Participants were randomly allocated (1:1) to receive ADT plus an ARPI (physician’s choice of abiraterone, enzalutamide, apalutamide, or darolutamide) with or without 177Lu-PSMA-617 administered at 7.4 GBq every 6 weeks for up to 6 cycles. Patients in the control group could cross over to receive 177Lu-PSMA-617 upon confirmed radiographic progression.
At a median follow-up of 23.6 months, the trial met the primary endpoint of radiographic PFS. The addition of 177Lu-PSMA-617 to standard of care resulted in a 28% reduction in the risk for radiographic progression or death (hazard ratio [HR], 0.72; P = .002), surpassing the prespecified statistical threshold.
The radiographic PFS benefit “was consistent across all subgroups, including tumor volume and disease presentation,” Tagawa said.
The overall survival data remain immature. At the first preplanned interim analysis for overall survival, the HR favored the 177Lu-PSMA-617 group, although the CIs crossed 1 (HR, 084; 95% CI, 0.63-1.13), Tagawa reported.
Additional efficacy endpoints also favored the lutetium group, including prostate-specific antigen (PSA) nadir < 0.2 ng/mL at 48 weeks (87% vs 75%), time to PSA progression (HR, 0.42), time to metastatic castration-resistant prostate cancer (HR, 0.70), and time to symptomatic skeletal event (HR, 0.89).
As expected, adverse events were much more common with the addition of lutetium — 89.4% vs 69.7% without lutetium for any grade event related to a study treatment. Grade 3 or higher adverse events were also higher in the lutetium group — 22.7% vs 12.2%.
Most adverse events were grade 1 or 2 dry mouth, fatigue, dry eye and nausea. More cytopenias occurred with lutetium, including anemia, neutropenia, and thrombocytopenia, but most were low grade.
Overall, there were no significant differences between groups in time to worsening pain or health-related quality of life, but patients receiving 177Lu-PSMA-617 had a numerically shorter time to worsening quality of life — median of 11.33 months vs 17.12 months (HR, 1.14; 95% CI, 0.98-1.33).
Azad posed several questions about the drug’s use in the first-line setting in this patient population.

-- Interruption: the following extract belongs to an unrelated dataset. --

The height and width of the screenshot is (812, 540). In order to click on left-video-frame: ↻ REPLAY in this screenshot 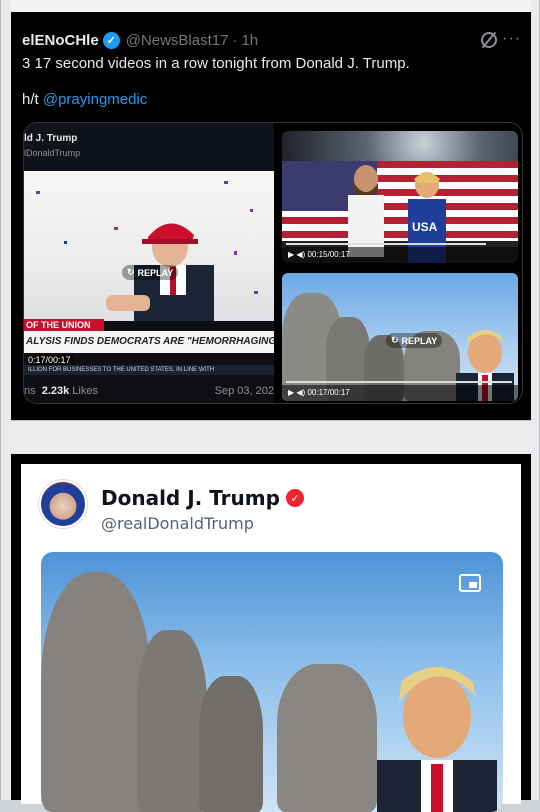, I will do `click(149, 246)`.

“The first one is whether it will actually lead to improved overall survival,” Azad said.
Additionally, patients receiving 177Lu-PSMA-617 had many more adverse events. Although most adverse events were low-grade, chronic grade 1-2 toxicities can still erode daily functioning, he said.
“It’s good that there was very little, if any, grade 3 or higher dry mouth or GI [gastrointestinal] toxicity. But it’s been our experience using 177Lu-PSMA-617 over many years that chronic grade 1-2 dry mouth and GI toxicity can actually impair patients’ quality of life,” he explained.
Azad also noted that the shorter median time to deterioration in quality-of-life in the lutetium arm suggests a subtle but persistent decline that began around the time most patients had completed their treatment course.
It will be important to optimize patient selection and identify patients with metastatic hormone-sensitive prostate cancer who are more likely to benefit from upfront 177Lu-PSMA-617, he said.
“We’re definitely moving into an era of personalized medicine,” he added. Although 177Lu-PSMA-617 was used in a very broad population in this study, “we have to remember it’s a targeted therapy as well. We need to harness its target, PSMA, to better identify predictive biomarkers and use this treatment better.”
This study was funded by Novartis. Tagawa and Azad disclosed relationships with Novartis and other pharmaceutical companies.